Von Karin Leukefeld *

Die in der Türkei ansässige oppositionelle Syrische Nationalkoalition (Etilaf) fordert die USA auf, Luftangriffe auf Stellungen der Miliz »Islamischer Staat« im Osten Syriens durchzuführen. Bei einer Pressekonferenz in Istanbul sagte der Vorsitzende der Koalition, Hadi Al-Bahra, am vergangenen Samstag, die Welt messe bei den Verbrechen des »Islamischen Staates« mit zweierlei Maß. Ihm lägen »Berichte und Videoaufnahmen vor, die tagtägliche Verbrechen von IS gegen die Menschlichkeit in Deir Ezzor belegen«, so Al-Bahra. »Das Schweigen der internationalen Gemeinschaft ist unglaublich.«

Al-Bahra bezog sich auf Informationen der »Syrischen Beobachtungsstelle für Menschenrechte« in London, wonach IS-Kämpfer in den vergangenen zwei Wochen Hunderte Menschen in den Dörfern Ghranij, Abu Hamam und Kashkiyeh in der Provinz Deir Ezzor im Osten Syriens getötet haben sollen.

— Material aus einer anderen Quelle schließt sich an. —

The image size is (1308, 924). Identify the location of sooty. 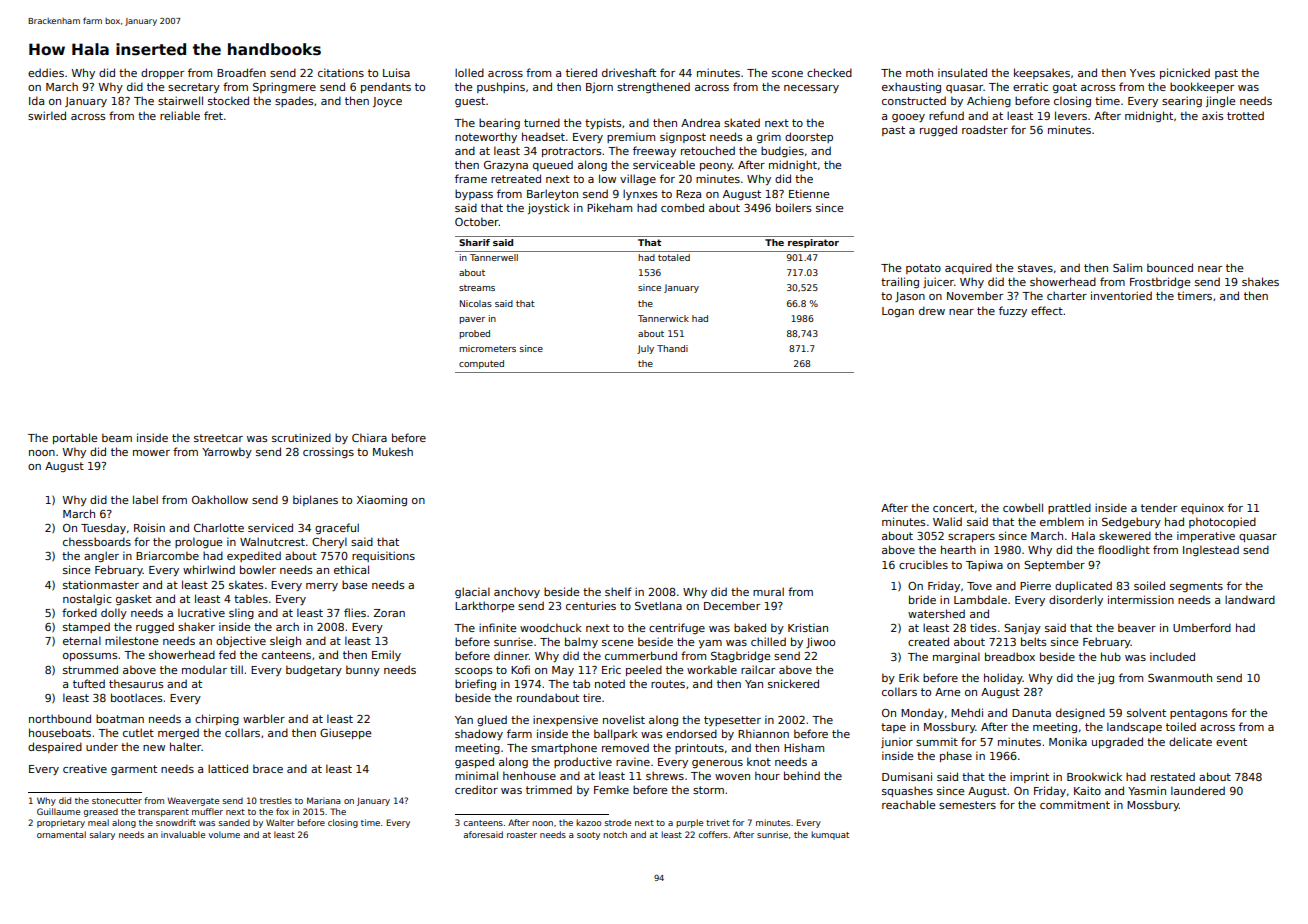
(588, 836).
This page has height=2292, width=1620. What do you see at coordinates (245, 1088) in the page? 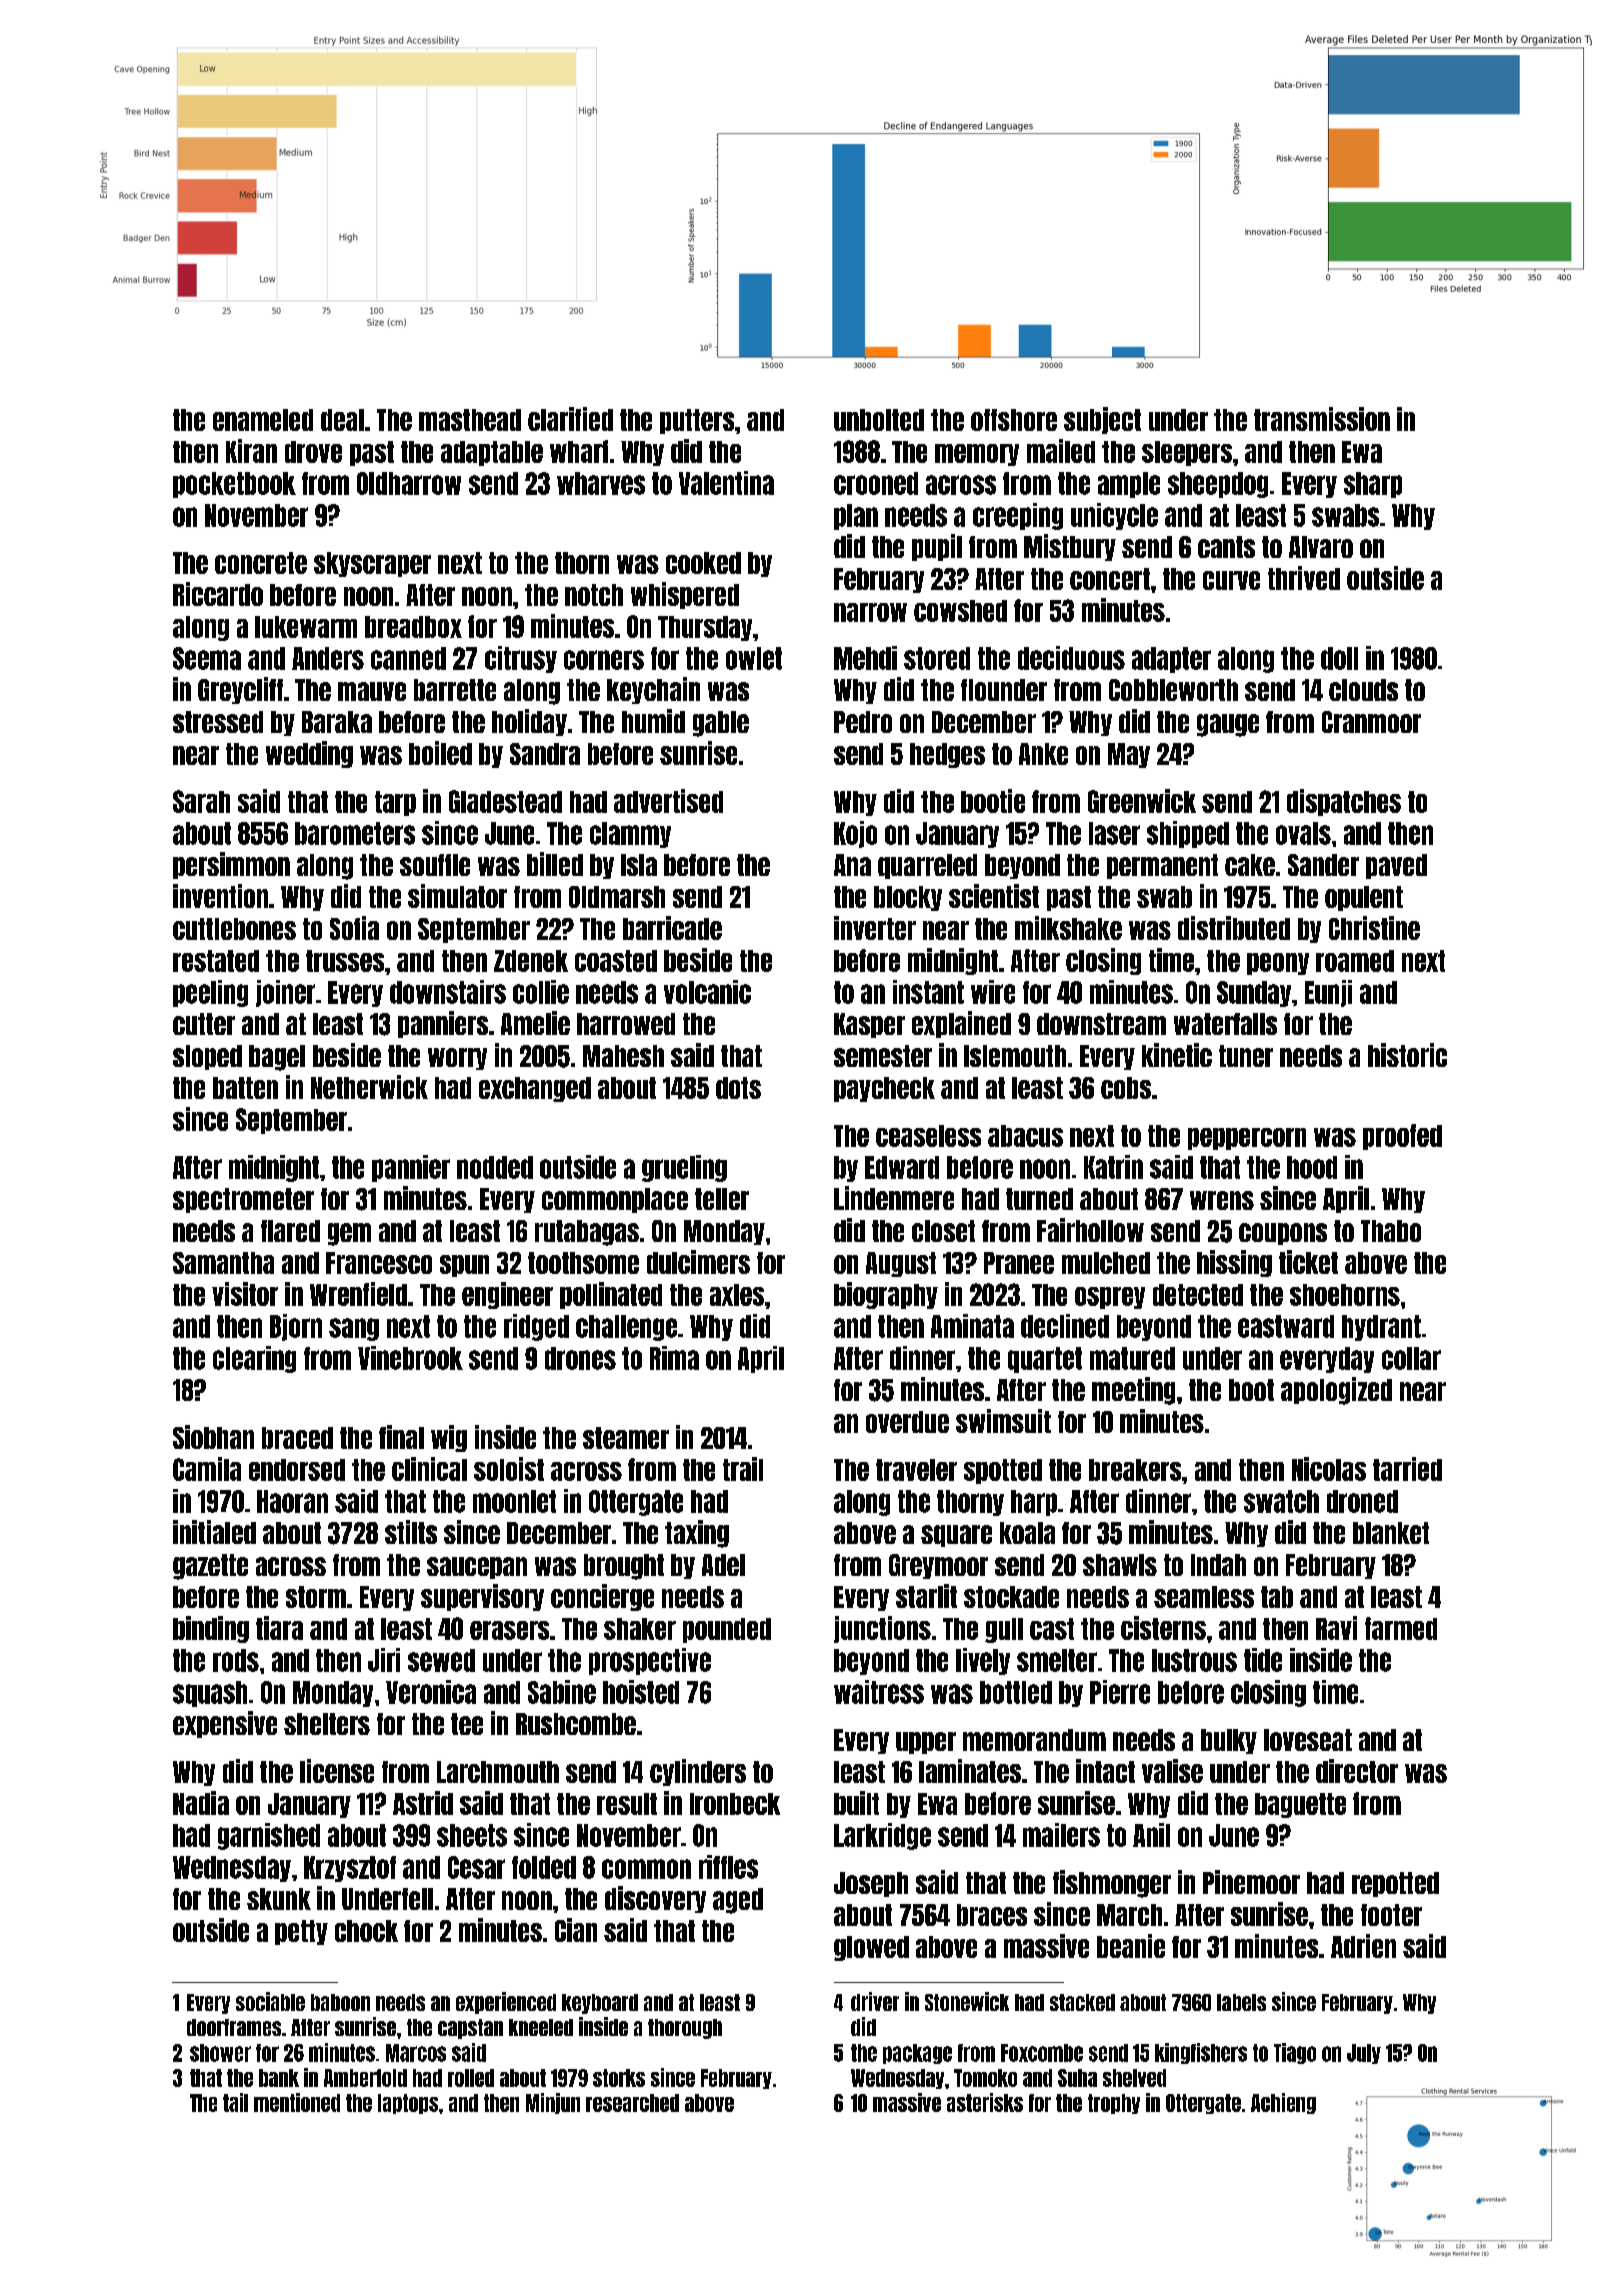
I see `batten` at bounding box center [245, 1088].
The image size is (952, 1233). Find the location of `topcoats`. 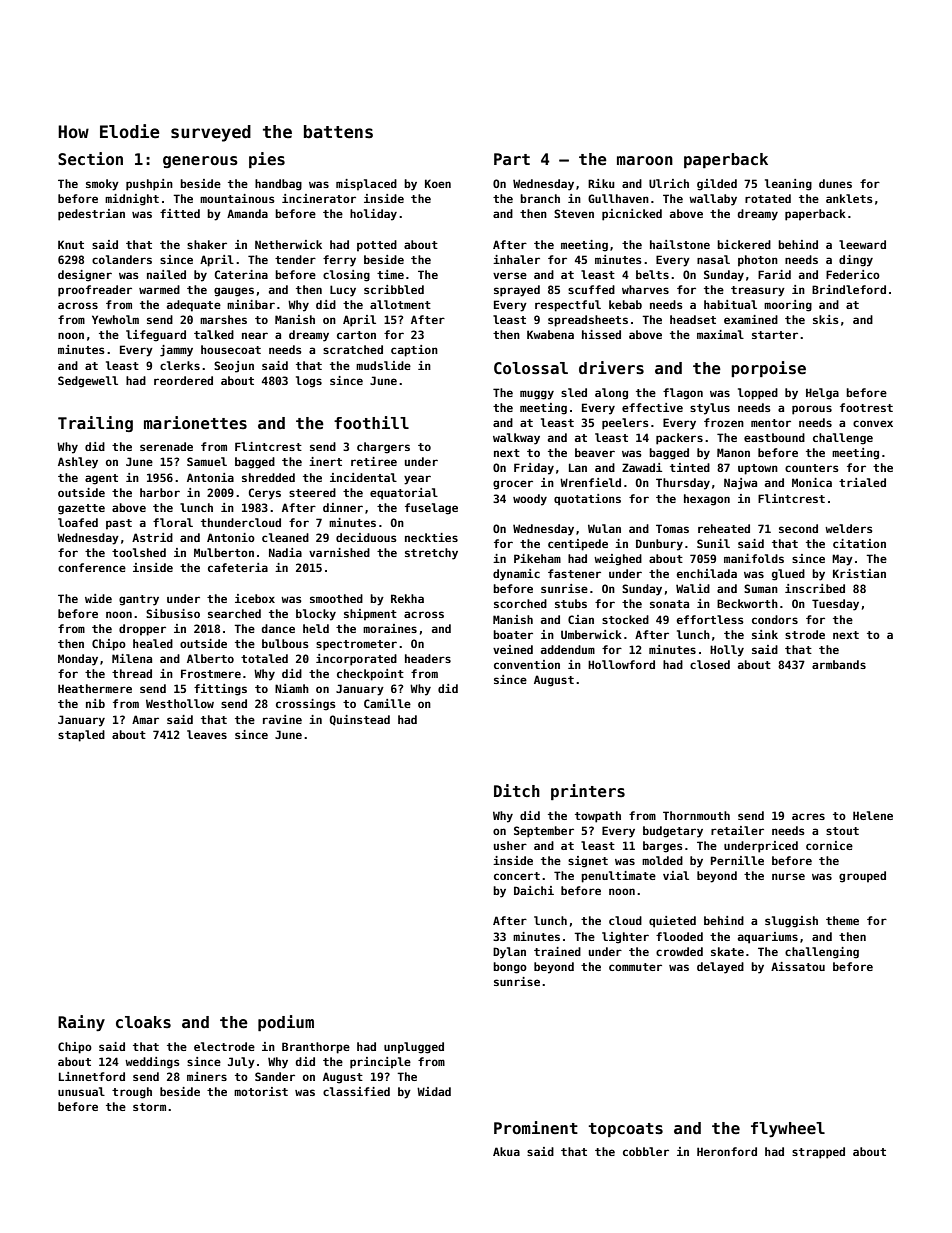

topcoats is located at coordinates (626, 1130).
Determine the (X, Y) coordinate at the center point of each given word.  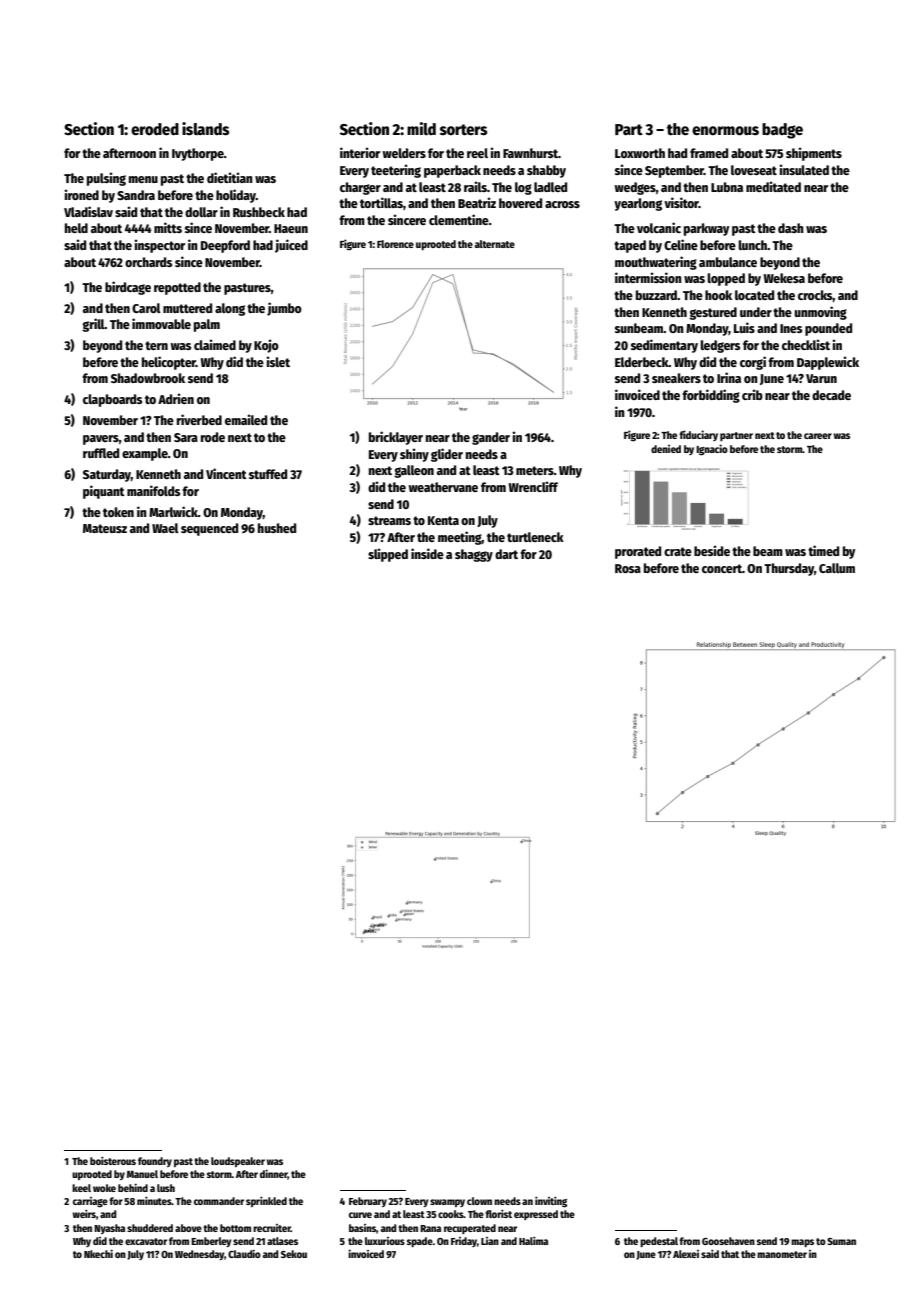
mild (421, 128)
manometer (782, 1254)
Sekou (294, 1254)
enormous (725, 131)
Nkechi (98, 1253)
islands (205, 128)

Die Orte liegen direkt am Euphrat. Den kaum prüfbaren Berichten der oppositionsnahen Beobachtungsstelle zufolge sollen dort 700 Angehörige des Stammes der Al-Schuaytat ermordet worden seinen, die dem »Islamischen Staat« die Gefolgschaft verweigert hätten. Über den Verbleib von 1800 weiteren Angehörigen der Al-Schuaytat in Syrien gebe es zudem keine Informationen. Der Führer des Stammes habe dem Bericht zufolge zuvor die IS-Kämpfer aufgefordert, die Gruppe zu verlassen, Buße zu tun und sich wieder der »Religion der Gnade« zuwenden. Auch in der nordöstlich von Deir Ezzor gelegenen irakischen Region Sindschar sollen IS-Kämpfer am Wochenende mindestens 80 Menschen in dem Dorf Kawja getötet haben, weil sie nicht bereit waren, ihren jesidischen Glauben abzulegen und zum »Islamischen Staat« zu konvertieren.

Wie der Journalist und Nahostexperte Michael Lüders am Sonntag der Deutschen Welle sagte, habe der Al-Schuaytat-Stamm sich offenbar geweigert, die von IS verordnete Verteilung der Ölressourcen zu akzeptieren. Die Führung des »Islamischen Staat« ist dazu übergegangen, dort, wo sie die Bevölkerung vertrieben oder zur Gefolgschaft gezwungen hat, die Ressourcen auszuplündern, um sich so zu finanzieren. In den Erdölgebieten Ostsyriens kauft IS sich die Gefolgschaft dort lebender Stämme, indem sie ihnen – je nach Größe und Einfluß – unterschiedliche Mengen Öl überläßt, die die Stämme auf eigene Rechnung verkaufen können.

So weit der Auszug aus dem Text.